* [Brano proposto]
Storia della musica #54

Indie rock dal lo-fi al sadcore

Se c’è un termine che ricorre per tutti gli anni ’90 a definire le uscite indie ed il loro suono quello è lo-fi (letteralmente bassa fedeltà), ad indicare prima di tutto un sound povero e scalcinato a livello di produzione, ma finendo spesso con l’essere associato anche una certa attitudine, slacker e cervellotica. Sarebbe un’assurdità attribuire agli anni ’90 la nascita del suono lo-fi: quel suono, per cause di forza maggiore, segna in pratica tutte le registrazioni pre-sixties e continua a serpeggiare nei dischi garage-rock e in molti dischi punk dei tardi ’70, divenendo semplicemente un sinonimo di registrazione povera e fai-da-te; e proprio la mentalità del do-it-yourself nata col punk e l’esplosione del college rock americano favoriscono la comparsa sulla scena di una schiera sempre più nutrita di indie rockers che registrano il proprio materiale su 4 tracce analogici: emblematico è il caso dei Guided By Voices, che per tutti gli anni ottanta accumulano valanghe di materiale casalingo che nessuno, fino ai primi anni’90, ha interesse a pubblicare, per poi raggiungere il successo nel 1995 con “Bee Thousand”.

(Voci di puntamento a parole ed elementi)
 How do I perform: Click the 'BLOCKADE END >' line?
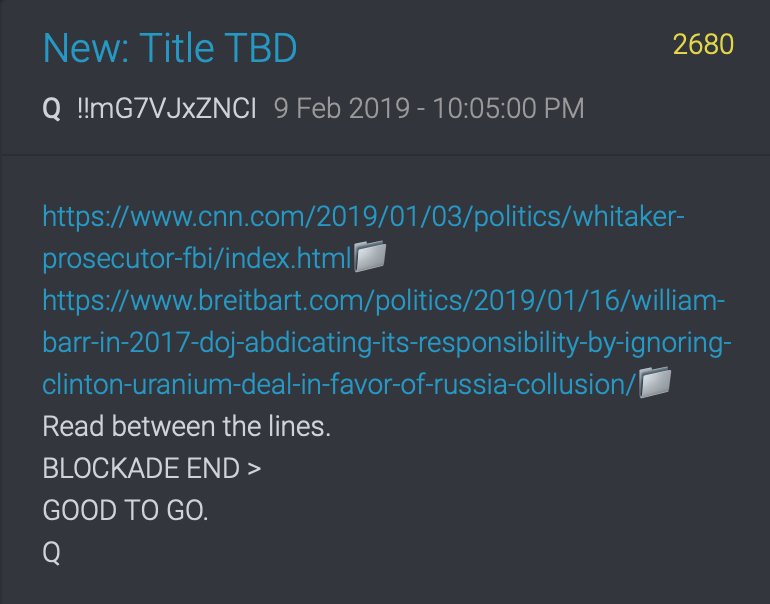152,468
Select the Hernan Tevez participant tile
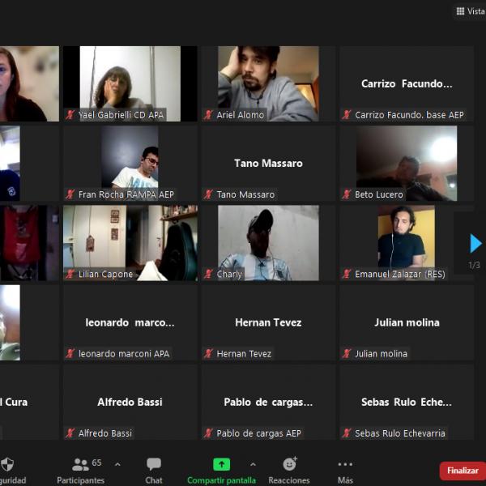The width and height of the screenshot is (486, 486). point(268,322)
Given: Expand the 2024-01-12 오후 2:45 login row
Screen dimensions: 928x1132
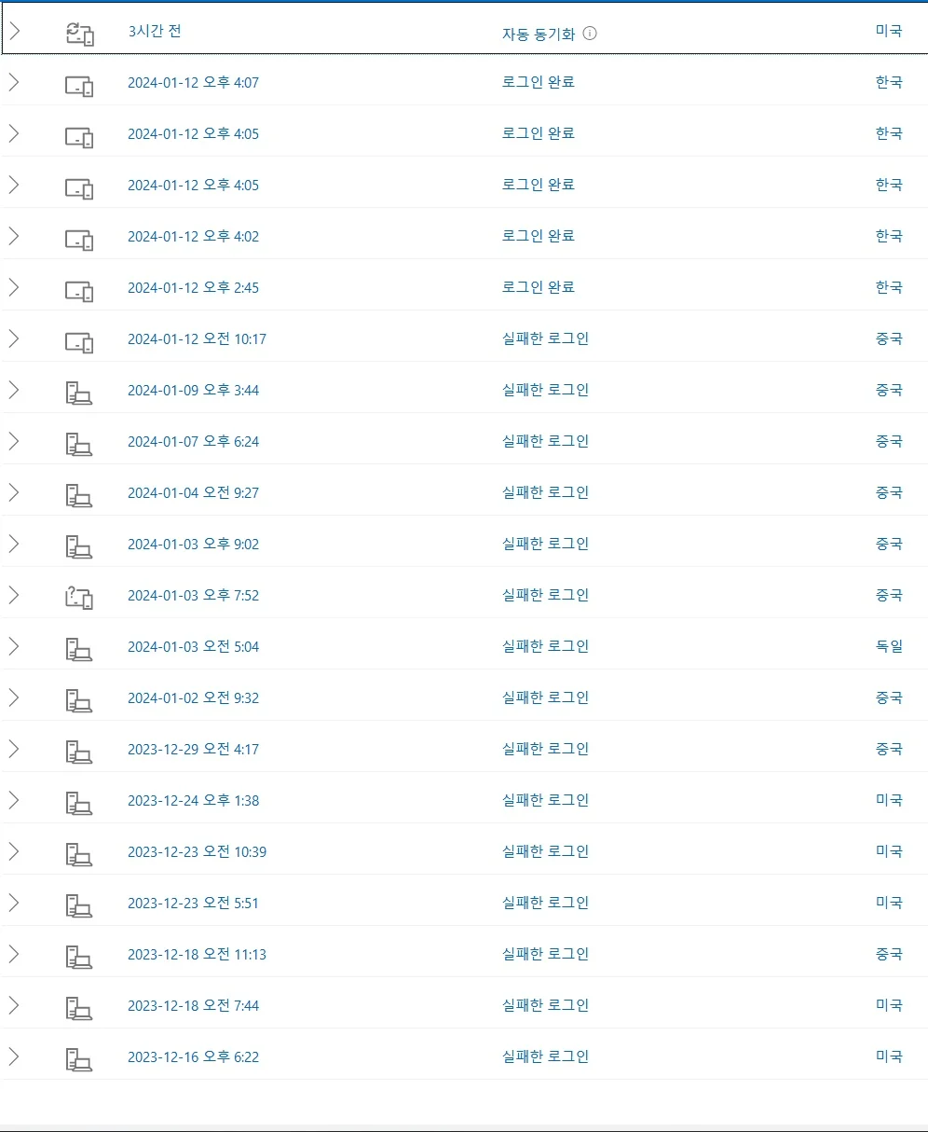Looking at the screenshot, I should click(x=14, y=287).
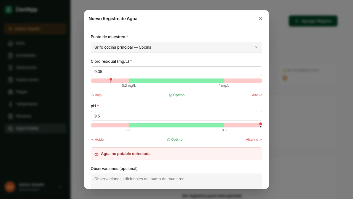This screenshot has height=199, width=353.
Task: Click the check icon beside chlorine Óptimo
Action: tap(170, 95)
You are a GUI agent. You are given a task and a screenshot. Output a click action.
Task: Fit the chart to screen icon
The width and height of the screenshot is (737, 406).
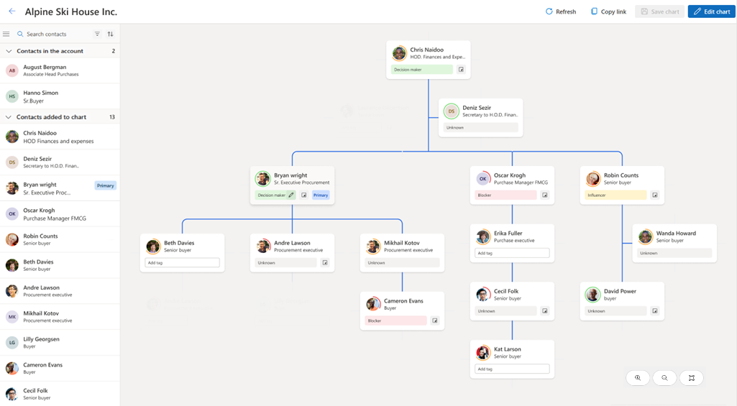(x=692, y=378)
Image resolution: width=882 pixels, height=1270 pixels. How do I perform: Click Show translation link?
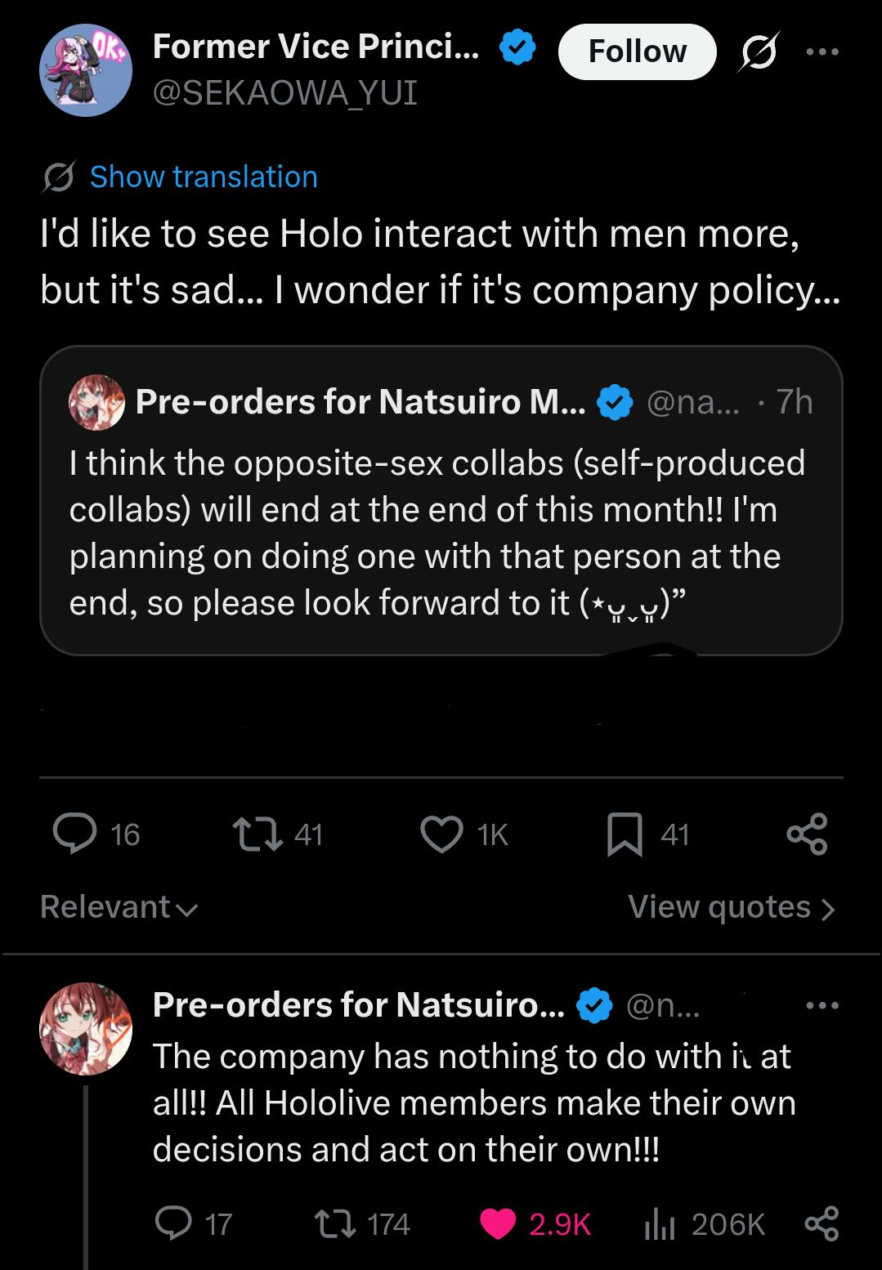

* [Cosa fare]
Elenca i generi musicali nominati nel titolo del brano sull'indie rock degli anni '90. Le righe non hanno alcun legame con il brano.

* [Risultato dell'esercizio]
indie rock, lo-fi, sadcore